A landlord and tenant act is a law that governs the terms of landlord and tenant relationships in a given jurisdiction. In a landlord and tenant act, lawmakers typically define the rights of both landlord and tenant, acceptable provisions in lease agreements, as well as the ways in which lease disputes should be handled. In many cases, a landlord and tenant act specifically addresses the issue of eviction so as to protect the landlord's right to maintain his property and collect rent while also preventing him from unjustly depriving tenants of their homes.

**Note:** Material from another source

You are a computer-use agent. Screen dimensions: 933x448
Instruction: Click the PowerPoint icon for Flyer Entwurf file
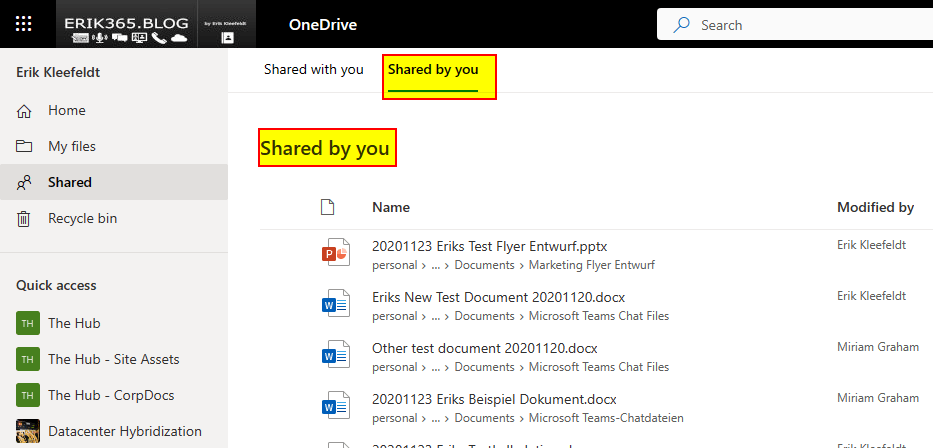click(335, 254)
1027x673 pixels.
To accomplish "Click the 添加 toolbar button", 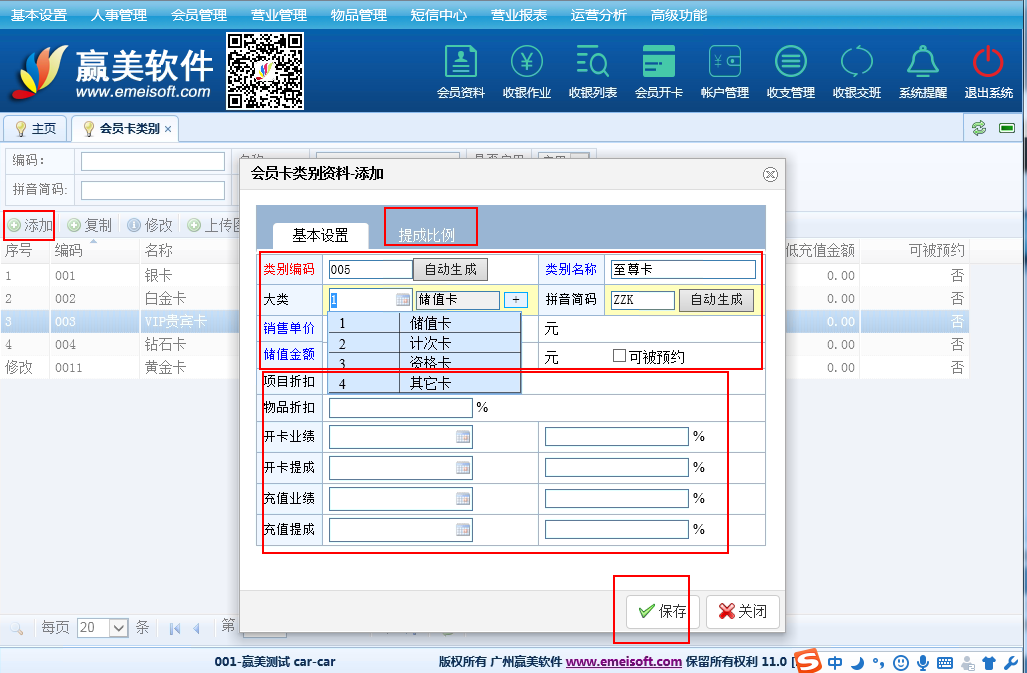I will (30, 225).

Housing laws can vary significantly by jurisdiction, although within a country there are often some guiding legal principles that influence landlord and tenant laws. For example, in the United States, each state sets its own landlord and tenant law, and in some cases individual cities also have landlord-tenant ordinances. Throughout the United States, however, there exists the common law principle of quiet enjoyment, which means that tenants have a right to live in their rental homes free of intrusion by their landlord or other tenants. The same principle exists throughout the United Kingdom.

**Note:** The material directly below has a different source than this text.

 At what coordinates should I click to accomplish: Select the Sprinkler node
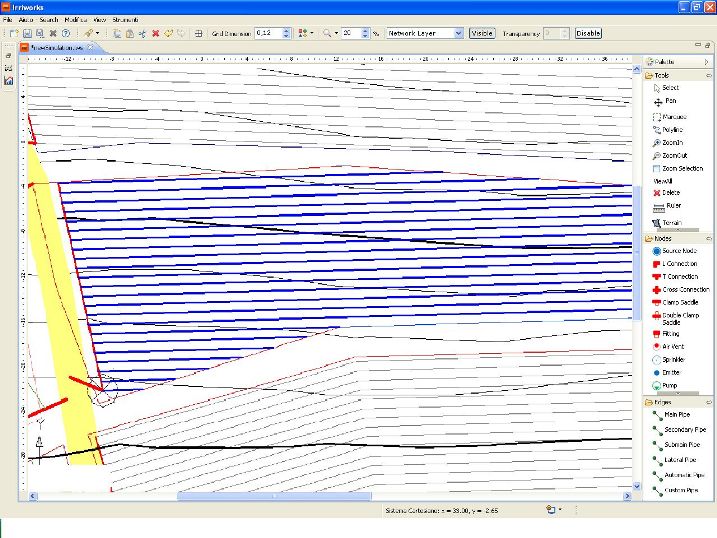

In many cases, a landlord and tenant act provides both landlords and tenants with specific rights that cannot be abridged even by a mutually agreed upon provision in rental contracts or rental agreements. The assumption behind this sort of restriction is that the landlord and tenant act protects the basic rights of both parties and that these rights ought not be relinquished. For example, a tenant may not be able to give up his right to due process during an eviction. If the landlord required a tenant to sign a rental agreement in which the tenant waived his right to appropriate notice and an eviction court hearing, the tenant could ask the judge to set aside that particular agreement so that the landlord would have to complete the established eviction process for the area in which the tenant lives.

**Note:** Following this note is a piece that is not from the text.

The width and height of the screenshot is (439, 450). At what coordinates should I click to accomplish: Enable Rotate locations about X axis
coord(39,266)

Another important part of many landlord and tenant acts are the definitions of landlord and tenant rights as well as remedies for each party in case one side does not meet his obligations. There is usually a list of grounds for eviction that landlords can use to remove tenants from their properties. Tenants are also guaranteed rights to safe housing, and the landlord and tenant act may provide for tenant remedies in cases where a landlord is neglectful. These remedies may include the right to terminate a lease or the right to not pay rent until the landlord corrects problems.